We all have a story to tell. We have people to thank, places we've been, endured hardships we never thought we'd recover from. Yet, here we are, surviving. At 30, I never thought I'd be where I am at in life currently, but then again...I've concluded it's good to have loose guidelines on life rather than plans. We all know life doesn't go as planned afterall.

Tuesday, December 29, 2009

Failed Relationships

I'm thankful for failed relationships. As difficult as they may be at times, I indeed learn a thing or two about myself and life.

I once was marriage and really took to my vows. That failure was the MOST difficult of anything in my life, even more difficult emotionally than cancer twice. Our sex life was structured...if not today, then tommorrow. Or a monday, wednesday, friday type schedule. It didn't matter, it didn't work for me. I had a successful career, I did not have time to wait on him hand and foot or need to succumb to hearing "well, that's not how my mother does it" one more time. I was never good enough. I didn't want children by the age of 27 which I was up front about before marriage, but he "thought I was kidding." According to him I needed to quit working and stop having friends and stay in watching tv with him on days that were warm and sunny. What?!?! It's ok, I know I did everything possible to make that relationship work and I can't say the same for the other party, but I think it all worked out for the best for both of us.

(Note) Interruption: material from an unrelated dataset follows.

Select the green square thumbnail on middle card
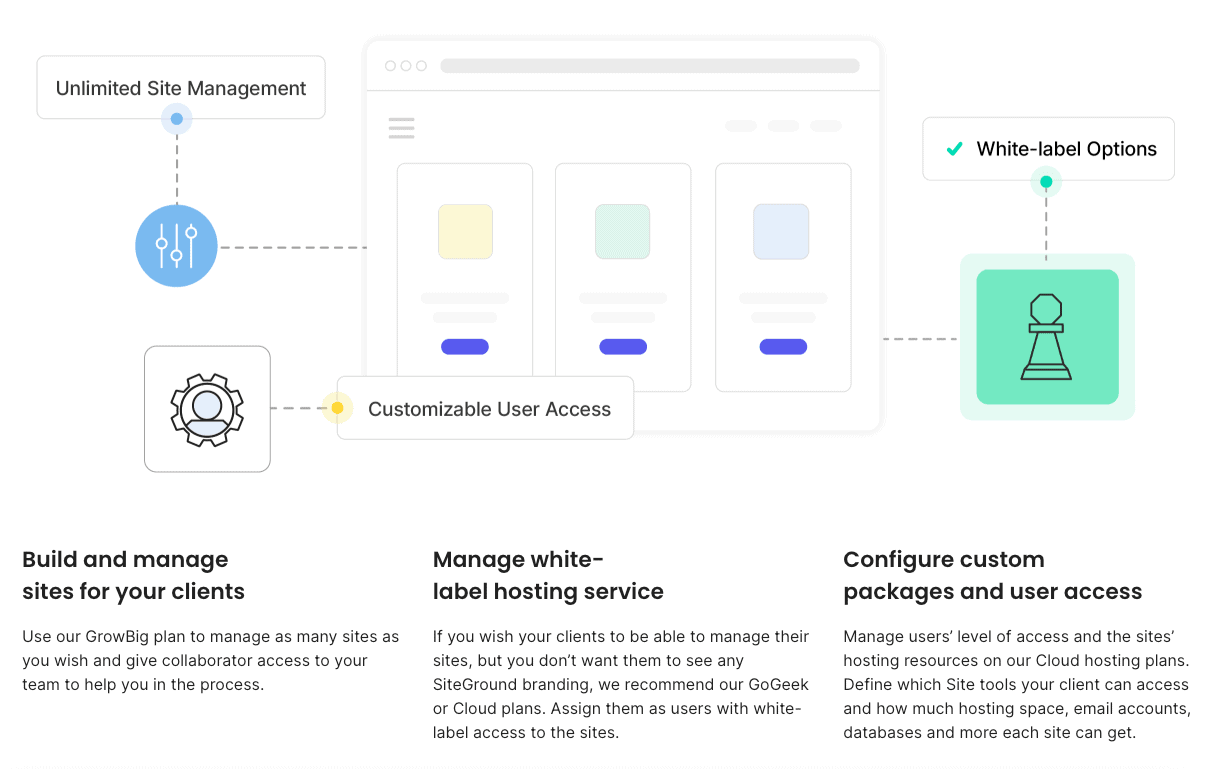The image size is (1231, 769). [x=622, y=231]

How about the guy that raised his voice and yelled at me for ACCIDENTALLY spilling the groceries on the floor at a store in New Mexico? He almost drove off the premises without me at that grocery store in MY rental car. And why did I stay with this guy months later. I'm sorry, that just makes me laugh at this point. He would also yell when we had to wait 15 minutes for a table at a restaurant at home, but yell at me. Uh, again, why?!?!

Bipolar mental illness is a trap. It's just terrible. Try communicating with someone that tends to be manic on regular occasions. He was exciting, interesting, funny, but also delusional in his thinking. No, he didn't need medication or therapy according to him. It was perfectly normal to pull off a person's car bumper after they cut you off in a parking lot. Really?!?!

What about the guy that lies, doesn't know why he lies but it's with good reason. Right, you figure that one out.

Dating someone is not a project, it should not be work...not early on. I'm not complaining. Each of these people also had good attributes, which is why I dated them in the first place. Dating is this complex mechanism in which you determine if your values match up with another person's enough to share your lives together forever. I know it IS possible and while it is not ALWAYS easy that is should be initially. I believe I have learned a lot about myself through failed relationships.

If you stop learning, you have given up...on life...in general.